Napoleón I y la gastronomía

María Mestayer de Echagüe
«Marquesa de Parabere»

Napoleón I y la gastronomía

Napoleón I, personalmente, daba poca importancia a la comida; se nutría sencillamente. Pero como su genio abarcaba mucho, bien pronto se percató de que el dar de comer podía ser un factor importante para su política, y se volvió el propulsor de la gastronomía en Francia. Para esto ordenó que los grandes personajes del Imperio tuvieran a diario «mesa puesta», y que ésta fuera abundante, ostentosa, selecta. Y, consecuente con su política, les dijo: «Tened buena mesa, gastad cuanto sea necesario, no temáis contraer deudas, que yo las pagaré». Y Murat, su cuñado; Junot, gobernador de París; Cambacérès, archicanciller del Imperio, y Talleyrand, ministro de Asuntos Exteriores, emprendieron una carrera loca, contratando los mejores cocineros y mayordomos del antiguo régimen, estableciendo entre ellos un pugilato sobre quién lo haría mejor a fin de complacer al emperador.

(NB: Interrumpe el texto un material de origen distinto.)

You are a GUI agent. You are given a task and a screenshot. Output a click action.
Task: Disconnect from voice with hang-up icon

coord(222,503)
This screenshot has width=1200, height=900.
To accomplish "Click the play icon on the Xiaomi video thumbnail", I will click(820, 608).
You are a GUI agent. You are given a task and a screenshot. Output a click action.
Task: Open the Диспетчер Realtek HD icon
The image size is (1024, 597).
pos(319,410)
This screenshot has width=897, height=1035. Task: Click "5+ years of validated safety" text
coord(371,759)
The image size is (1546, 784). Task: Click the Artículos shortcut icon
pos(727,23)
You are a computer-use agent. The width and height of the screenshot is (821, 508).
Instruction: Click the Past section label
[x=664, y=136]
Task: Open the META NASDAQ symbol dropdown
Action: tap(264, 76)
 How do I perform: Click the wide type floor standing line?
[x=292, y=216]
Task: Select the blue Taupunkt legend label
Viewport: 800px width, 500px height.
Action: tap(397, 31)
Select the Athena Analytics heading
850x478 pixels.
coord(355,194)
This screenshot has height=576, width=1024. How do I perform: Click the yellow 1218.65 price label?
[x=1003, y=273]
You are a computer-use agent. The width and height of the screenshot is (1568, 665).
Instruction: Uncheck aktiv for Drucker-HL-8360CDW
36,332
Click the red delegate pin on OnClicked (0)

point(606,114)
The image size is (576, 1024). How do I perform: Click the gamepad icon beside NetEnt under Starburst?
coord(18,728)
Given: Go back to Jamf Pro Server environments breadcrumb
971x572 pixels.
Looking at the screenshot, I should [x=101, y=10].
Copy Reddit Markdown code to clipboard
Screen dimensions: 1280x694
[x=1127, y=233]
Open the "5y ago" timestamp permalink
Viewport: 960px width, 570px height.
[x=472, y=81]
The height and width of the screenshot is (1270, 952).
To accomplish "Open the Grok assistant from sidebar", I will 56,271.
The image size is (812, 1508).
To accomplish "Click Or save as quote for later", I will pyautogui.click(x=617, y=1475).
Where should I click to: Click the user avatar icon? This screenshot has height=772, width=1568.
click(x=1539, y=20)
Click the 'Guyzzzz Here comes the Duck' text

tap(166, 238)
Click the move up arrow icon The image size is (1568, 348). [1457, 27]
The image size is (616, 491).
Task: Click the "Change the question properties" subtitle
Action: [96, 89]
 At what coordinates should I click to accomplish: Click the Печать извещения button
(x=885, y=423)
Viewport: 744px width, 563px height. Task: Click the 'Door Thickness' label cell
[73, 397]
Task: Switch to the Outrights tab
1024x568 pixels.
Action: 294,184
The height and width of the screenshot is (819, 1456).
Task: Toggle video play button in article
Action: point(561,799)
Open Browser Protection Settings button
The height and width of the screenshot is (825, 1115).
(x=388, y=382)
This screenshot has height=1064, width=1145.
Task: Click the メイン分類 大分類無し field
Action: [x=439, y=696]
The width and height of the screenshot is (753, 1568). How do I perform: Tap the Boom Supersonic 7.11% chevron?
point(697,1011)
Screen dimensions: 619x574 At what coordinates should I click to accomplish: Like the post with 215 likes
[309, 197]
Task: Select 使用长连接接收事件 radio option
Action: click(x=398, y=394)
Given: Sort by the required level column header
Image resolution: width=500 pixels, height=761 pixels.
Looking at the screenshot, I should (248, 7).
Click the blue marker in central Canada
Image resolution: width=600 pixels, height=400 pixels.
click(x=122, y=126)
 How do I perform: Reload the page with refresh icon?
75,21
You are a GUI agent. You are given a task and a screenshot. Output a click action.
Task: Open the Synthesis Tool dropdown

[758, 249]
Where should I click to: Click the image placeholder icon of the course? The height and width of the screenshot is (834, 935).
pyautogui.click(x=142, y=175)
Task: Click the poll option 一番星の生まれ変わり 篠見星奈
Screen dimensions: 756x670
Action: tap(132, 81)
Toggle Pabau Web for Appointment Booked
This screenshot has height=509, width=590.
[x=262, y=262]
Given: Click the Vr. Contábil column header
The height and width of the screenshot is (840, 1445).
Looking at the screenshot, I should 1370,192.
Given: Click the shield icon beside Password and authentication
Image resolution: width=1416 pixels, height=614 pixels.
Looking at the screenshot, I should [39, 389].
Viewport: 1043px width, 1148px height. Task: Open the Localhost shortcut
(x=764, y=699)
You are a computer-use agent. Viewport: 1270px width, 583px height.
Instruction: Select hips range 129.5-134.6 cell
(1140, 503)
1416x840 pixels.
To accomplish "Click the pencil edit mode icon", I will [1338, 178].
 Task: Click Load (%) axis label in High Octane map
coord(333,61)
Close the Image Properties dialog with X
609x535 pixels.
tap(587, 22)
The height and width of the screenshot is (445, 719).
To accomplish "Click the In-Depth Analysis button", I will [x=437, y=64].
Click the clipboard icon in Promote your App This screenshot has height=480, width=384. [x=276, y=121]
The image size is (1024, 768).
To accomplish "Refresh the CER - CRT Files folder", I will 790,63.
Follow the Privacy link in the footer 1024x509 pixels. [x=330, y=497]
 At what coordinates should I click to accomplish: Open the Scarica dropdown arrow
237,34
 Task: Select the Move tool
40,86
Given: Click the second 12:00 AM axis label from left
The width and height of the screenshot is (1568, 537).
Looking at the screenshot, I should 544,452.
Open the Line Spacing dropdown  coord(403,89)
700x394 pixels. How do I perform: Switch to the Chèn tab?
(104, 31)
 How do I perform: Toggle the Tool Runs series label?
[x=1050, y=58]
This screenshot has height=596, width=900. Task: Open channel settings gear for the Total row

En efecto, las deudas eran grandes, sobre todo las contraídas por Murat y Junot, y él las pagaba.

Napoleón jamás fue un gourmet ni un ansioso, pero seguramente lo que más le retuvo fue lo convencido que estaba de que a los treinta y cinco años se volvería obeso.

—Mire —solía decirle a Bourrienne— cuán sobrio y esbelto soy; pues bien, nadie me quitará de la cabeza que con el tiempo me haré comilón y engordaré mucho; preveo que mi constitución cambiará, a pesar de que hago mucho ejercicio; ¿qué quiere usted? Es presentimiento en mí, y estoy seguro de que así será.

La gastronomía no debe a Napoleón más que un solo plato: el famoso «pollo a la Marengo»; bebía poco; sus vinos preferidos eran los de Burdeos y Borgoña, más éste que aquél. Después de almorzar y comer tomaba una taza de café.

No tenía hora fija para comer, pero en esto, como en todo, era voluntarioso y en cuanto sentía apetito tenía que satisfacerlo sin demora; su jefe de cocina tenía organizado el servicio de manera que siempre estuvieran preparados para ser servidos pollos, chuletas y café; para esto asaban pollos y emparrillaban chuletas noche y día, de manera que en cualquier momento pudieran servirse.

Almorzaba en su cámara y siempre invitaba a alguno de los presentes a compartir su comida, y Bourrienne, su secretario, asegura que jamás le vio comer de más de dos platos.

Un día el emperador preguntó por qué no le servían nunca crepinetas de cerdo.

Dunand, el mayordomo del emperador, se quedó pasmado ante ese capricho, y contestó:

—Señor, lo que es indigesto no es gastronómico.

Y un oficial que estaba presente añadió:

—Si Vuestra Majestad comiera crepinetas de cerdo, no podría trabajar de seguido.

—Cuentos, cuentos —exclamó Napoleón—; trabajaré lo mismo.

—Señor —dijo entonces Dunand—, Vuestra Majestad será servido.

Y, en efecto, a la mañana siguiente le fueron servidas las crepinetas; pero en vez de hacerlas con carne de cerdo se hicieron con picadillo de perdiz, lo que cambiaba mucho.

El emperador se deleitó con ellas y dijo a Dunand:

—Están excelentes; os felicito.

Napoleón, en campaña, se pasaba a menudo el día entero montado a caballo. Solía colocar en los arzones de la silla pan, vino y un pollo asado. Generalmente compartía esta frugal comida con su ayudante.